Les États-Unis accentuent encore davantage ces difficultés. Depuis un an, le gouvernement Trump interdit à tout citoyen et toute entreprise étatsunienne d’acheter des bons de la dette souveraine de Venezuela, asphyxiant encore un peu plus un État qui souffre d’une dette de 150 milliards de dollars, actuellement en défaut partiel de paiement. Le 8 septembre, le New York Times révélait que Washington a discuté avec un secteur des forces armées vénézuéliennes la possibilité de renverser de Nicolás Maduro. Néanmoins, l’idée a été rejetée à cause du manque du sérieux des militaires vénézuéliens. Donald Trump lui-même a plusieurs fois évoqué la possibilité d’une « intervention militaire » au Venezuela, même si aucun exercice militaire ne rend cette menace crédible pour l’heure. 

Les pays conservateurs de la région, y compris les plus liés à l’impérialisme étatsunien comme la Colombie, sont défavorables à une intervention militaire, sachant les conséquences que cela pourrait avoir pour leur propre pays. 

 

3 millions de réfugiés

Victimes d’une situation économique invivable, les VénézuélienEs fuient le pays, créant une crise migratoire de magnitude inconnue dans le continent. Selon l’ONU, 3 millions de personnes (environ 10% de la population) ont déjà quitté le pays vers les États voisins en général et la Colombie en particulier. Le 18 août, des BrésilienEs ont attaqué des VénézuélienEs à la frontière. Partout, en Amérique latine, les réactions xénophobes se multiplient à l’égard des VénézuélienEs. Certains États, comme le Pérou et le Chili, et des pays supposément progressistes, comme l’Équateur, restreignent de plus en plus l’accès des VénézuélienEs à leur territoire, commençant à les condamner à passer par des voies illégales comme en Europe. Face aux heurts entre migrantEs et une partie xénophobe de la population locale, Michel Temer, alors président du Brésil, a déployé l’Armée à la frontière. L’arrivée au pouvoir au Brésil du dirigeant d’extrême droite Jair Bolsonaro, qui pointe le Venezuela comme la source de tous les maux, aggrave encore davantage cette configuration et promet de nouveaux durcissements pour l’accès des VénézuélienEs à ce territoire. 

 

Avec les Vénézuéliens, contre toute instrumentalisation

Au-delà de l’extrême droite brésilienne, le Venezuela est instrumentalisé par les libéraux et réactionnaires du monde entier dans des visées maccarthystes de politique intérieure. De Macron à Trump, de la droite espagnole à Le Pen, tous versent des larmes de crocodile sur la défense de la démocratie vénézuélienne, en s’affichant parfois avec les leaders de l’opposition vénézuélienne.
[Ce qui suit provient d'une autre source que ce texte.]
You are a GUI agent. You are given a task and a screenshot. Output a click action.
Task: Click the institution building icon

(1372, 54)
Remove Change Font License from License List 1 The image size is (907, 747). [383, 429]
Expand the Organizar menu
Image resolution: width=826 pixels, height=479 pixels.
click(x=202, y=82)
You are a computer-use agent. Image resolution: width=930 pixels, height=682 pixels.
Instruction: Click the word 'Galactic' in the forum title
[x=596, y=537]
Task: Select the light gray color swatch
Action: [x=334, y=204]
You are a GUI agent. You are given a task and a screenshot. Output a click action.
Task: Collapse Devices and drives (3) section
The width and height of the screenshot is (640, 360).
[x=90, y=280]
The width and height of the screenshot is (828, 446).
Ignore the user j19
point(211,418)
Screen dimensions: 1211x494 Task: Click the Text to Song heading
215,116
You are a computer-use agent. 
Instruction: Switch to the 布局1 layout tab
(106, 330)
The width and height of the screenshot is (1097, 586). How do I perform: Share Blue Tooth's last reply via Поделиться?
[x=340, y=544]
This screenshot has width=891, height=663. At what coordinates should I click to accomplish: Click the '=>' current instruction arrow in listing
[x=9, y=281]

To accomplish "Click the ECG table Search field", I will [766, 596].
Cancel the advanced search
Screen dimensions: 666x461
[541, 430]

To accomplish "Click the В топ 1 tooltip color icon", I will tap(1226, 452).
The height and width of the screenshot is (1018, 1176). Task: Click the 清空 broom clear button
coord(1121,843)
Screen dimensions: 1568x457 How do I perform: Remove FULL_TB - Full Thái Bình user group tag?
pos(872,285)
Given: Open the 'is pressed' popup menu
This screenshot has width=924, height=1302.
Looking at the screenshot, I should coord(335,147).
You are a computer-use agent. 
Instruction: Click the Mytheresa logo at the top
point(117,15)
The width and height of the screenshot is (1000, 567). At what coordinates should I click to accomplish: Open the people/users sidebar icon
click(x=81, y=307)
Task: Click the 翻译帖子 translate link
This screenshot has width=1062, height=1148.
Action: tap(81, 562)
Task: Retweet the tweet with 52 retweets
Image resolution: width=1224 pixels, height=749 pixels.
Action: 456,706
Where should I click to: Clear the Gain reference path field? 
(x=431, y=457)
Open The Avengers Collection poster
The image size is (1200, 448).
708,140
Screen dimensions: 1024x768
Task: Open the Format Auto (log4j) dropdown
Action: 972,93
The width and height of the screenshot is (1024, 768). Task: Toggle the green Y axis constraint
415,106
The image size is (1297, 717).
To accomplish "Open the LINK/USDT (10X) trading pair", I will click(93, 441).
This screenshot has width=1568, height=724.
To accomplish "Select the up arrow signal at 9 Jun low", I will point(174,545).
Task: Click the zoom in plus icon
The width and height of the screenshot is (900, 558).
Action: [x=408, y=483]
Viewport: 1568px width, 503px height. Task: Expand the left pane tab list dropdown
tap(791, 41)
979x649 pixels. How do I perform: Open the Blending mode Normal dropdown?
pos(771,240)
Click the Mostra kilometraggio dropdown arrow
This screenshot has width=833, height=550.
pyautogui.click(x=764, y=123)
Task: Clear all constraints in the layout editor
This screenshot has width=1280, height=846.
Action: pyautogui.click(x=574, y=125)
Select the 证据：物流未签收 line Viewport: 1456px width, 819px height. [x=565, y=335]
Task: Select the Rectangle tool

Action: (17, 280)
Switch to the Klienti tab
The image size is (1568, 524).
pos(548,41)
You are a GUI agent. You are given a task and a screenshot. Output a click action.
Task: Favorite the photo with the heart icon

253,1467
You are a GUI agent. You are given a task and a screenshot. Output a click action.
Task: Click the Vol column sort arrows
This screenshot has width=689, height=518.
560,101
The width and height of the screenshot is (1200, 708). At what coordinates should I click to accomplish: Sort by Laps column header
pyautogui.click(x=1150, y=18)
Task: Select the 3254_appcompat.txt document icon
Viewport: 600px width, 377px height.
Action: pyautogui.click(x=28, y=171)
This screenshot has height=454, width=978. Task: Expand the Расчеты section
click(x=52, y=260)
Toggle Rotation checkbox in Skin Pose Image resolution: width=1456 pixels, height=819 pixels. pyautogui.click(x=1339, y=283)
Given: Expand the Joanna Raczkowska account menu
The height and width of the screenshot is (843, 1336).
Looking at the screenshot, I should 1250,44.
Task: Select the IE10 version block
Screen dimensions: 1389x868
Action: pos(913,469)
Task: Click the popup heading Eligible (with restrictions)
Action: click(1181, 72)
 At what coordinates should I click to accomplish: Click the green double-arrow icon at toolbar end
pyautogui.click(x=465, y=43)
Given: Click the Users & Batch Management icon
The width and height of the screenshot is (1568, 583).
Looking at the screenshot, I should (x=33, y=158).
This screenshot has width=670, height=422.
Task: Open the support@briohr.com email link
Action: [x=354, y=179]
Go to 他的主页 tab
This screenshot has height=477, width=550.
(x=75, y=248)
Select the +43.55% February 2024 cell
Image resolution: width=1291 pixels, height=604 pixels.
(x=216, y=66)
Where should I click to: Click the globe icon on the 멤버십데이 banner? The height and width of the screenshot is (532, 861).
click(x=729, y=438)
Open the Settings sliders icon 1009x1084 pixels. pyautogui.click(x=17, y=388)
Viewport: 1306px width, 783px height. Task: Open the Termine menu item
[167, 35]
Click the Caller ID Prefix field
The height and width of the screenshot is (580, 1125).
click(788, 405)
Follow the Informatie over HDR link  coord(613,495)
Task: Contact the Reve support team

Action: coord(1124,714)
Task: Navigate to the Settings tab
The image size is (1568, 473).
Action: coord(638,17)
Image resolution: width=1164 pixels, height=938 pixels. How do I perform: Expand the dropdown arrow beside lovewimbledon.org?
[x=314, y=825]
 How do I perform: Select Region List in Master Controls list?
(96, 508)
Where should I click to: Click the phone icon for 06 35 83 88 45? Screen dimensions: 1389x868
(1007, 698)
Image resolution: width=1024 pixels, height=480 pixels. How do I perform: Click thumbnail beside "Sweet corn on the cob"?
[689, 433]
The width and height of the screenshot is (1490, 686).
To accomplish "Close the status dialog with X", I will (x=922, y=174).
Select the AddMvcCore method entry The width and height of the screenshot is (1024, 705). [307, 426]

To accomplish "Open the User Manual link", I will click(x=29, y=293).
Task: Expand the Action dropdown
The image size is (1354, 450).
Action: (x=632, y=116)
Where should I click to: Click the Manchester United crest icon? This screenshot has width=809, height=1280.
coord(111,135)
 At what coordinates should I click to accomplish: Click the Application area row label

Ces derniers sont pourtant les héritiers politiques du coup d’État d’avril 2002 contre Hugo Chávez. L’indignation des élites occidentales relève d’une hypocrisie abjecte, tous soutiennent des dictateurs nettement plus répressifs, du maréchal Sissi en Égypte au prince héritier saoudien, tous mettent en œuvre ou promettent de mettre en œuvre des solutions plus autoritaires dans leurs propres pays, mais ne manquent pas d’instrumentaliser le Venezuela dans leur politique intérieure contre la gauche radicale, contre un socialisme qui pourtant, on l’a vu, n’existe pas au Venezuela.    

Face à tous ces ennemis, les VénézuélienEs peuvent compter, à l’intérieur du pays, sur les militants indépendantEs du gouvernement et de l’opposition patronale et, à l’extérieur, sur la population solidaire de leurs souffrances, contre toute ingérence impérialiste.